**Your goal**
Look through the data below and extract, unchanged, the lines from the one that contains "Virgo (307, 23)" to the one that contains "ESCORPIO (125, 2118)", both included.

**Task material**
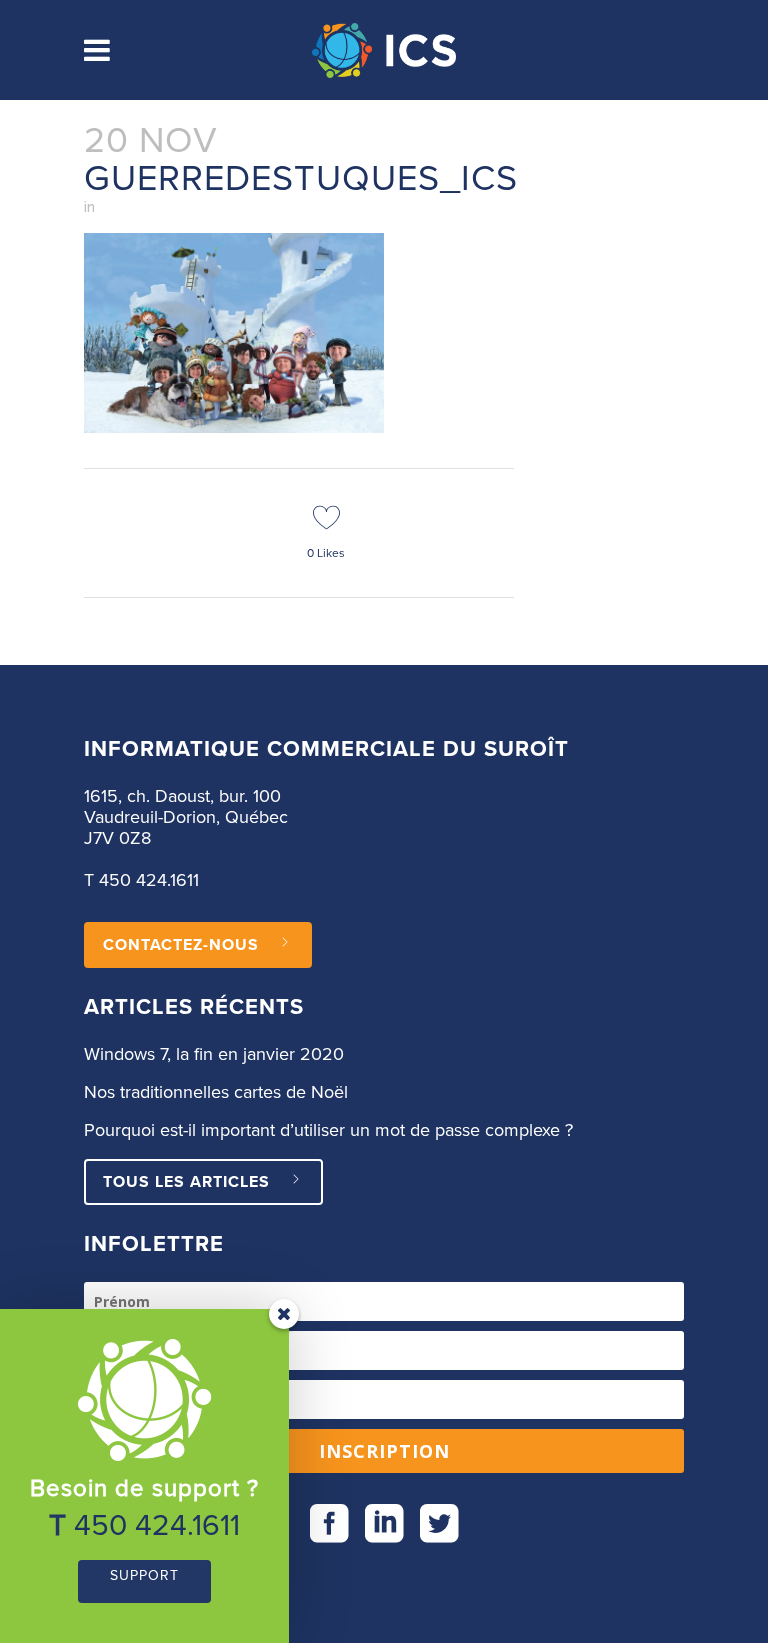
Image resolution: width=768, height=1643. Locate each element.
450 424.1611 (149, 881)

...

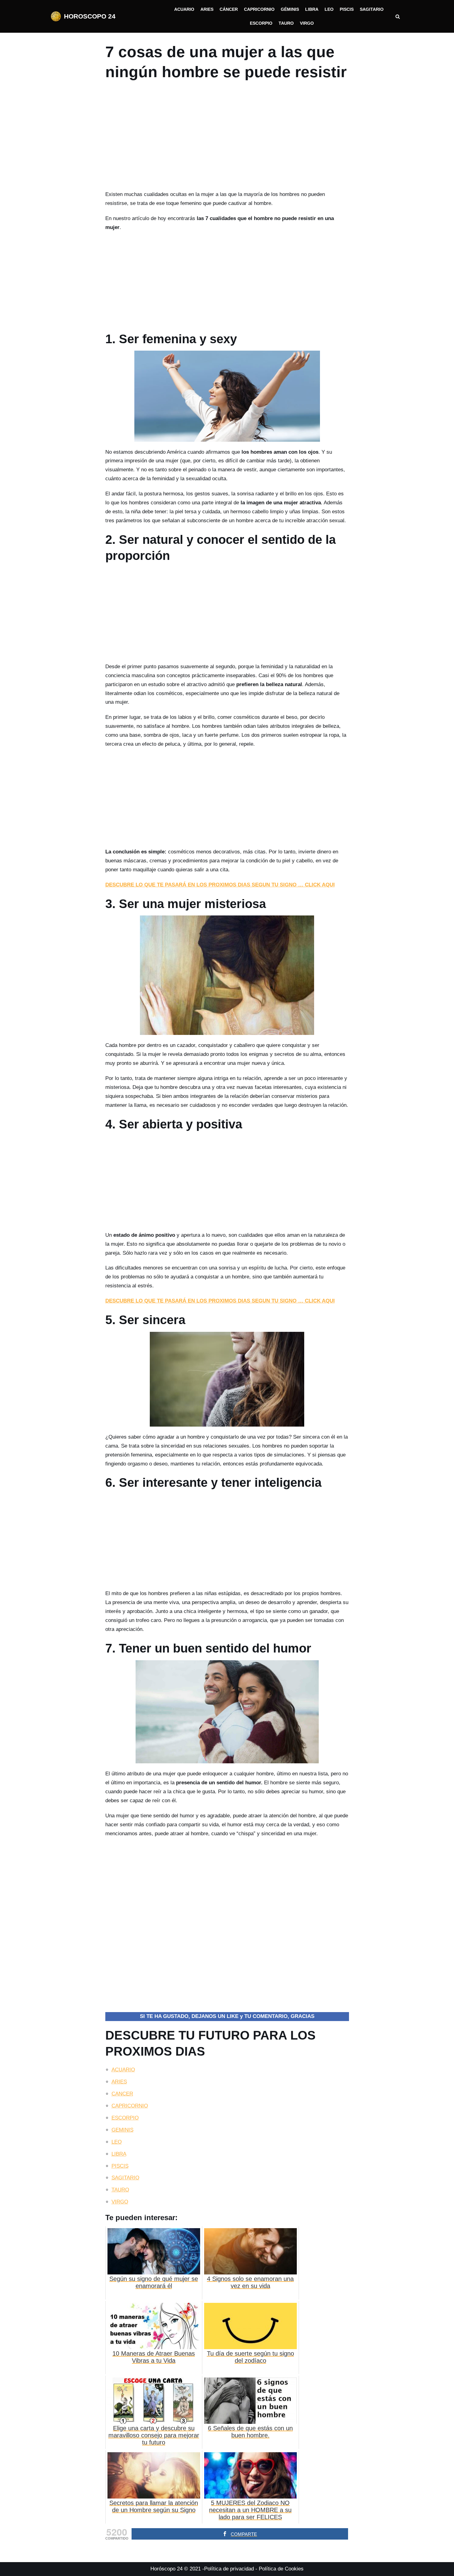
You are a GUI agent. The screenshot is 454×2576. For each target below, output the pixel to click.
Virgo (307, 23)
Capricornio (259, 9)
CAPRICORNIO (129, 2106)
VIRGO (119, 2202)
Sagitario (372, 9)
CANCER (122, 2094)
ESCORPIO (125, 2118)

* * *

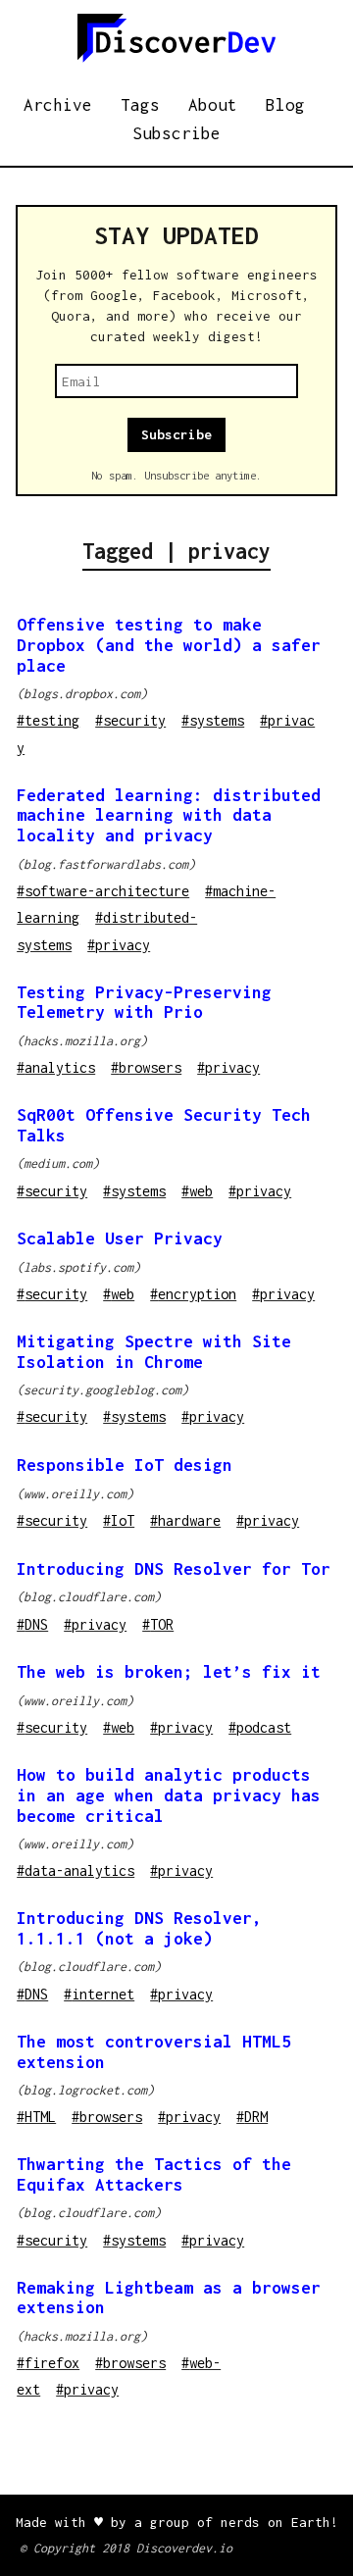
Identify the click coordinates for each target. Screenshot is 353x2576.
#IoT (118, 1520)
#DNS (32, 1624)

**Answer below**
Virgo (307, 23)
Capricornio (259, 9)
CAPRICORNIO (129, 2106)
VIRGO (119, 2202)
Sagitario (372, 9)
CANCER (122, 2094)
ESCORPIO (125, 2118)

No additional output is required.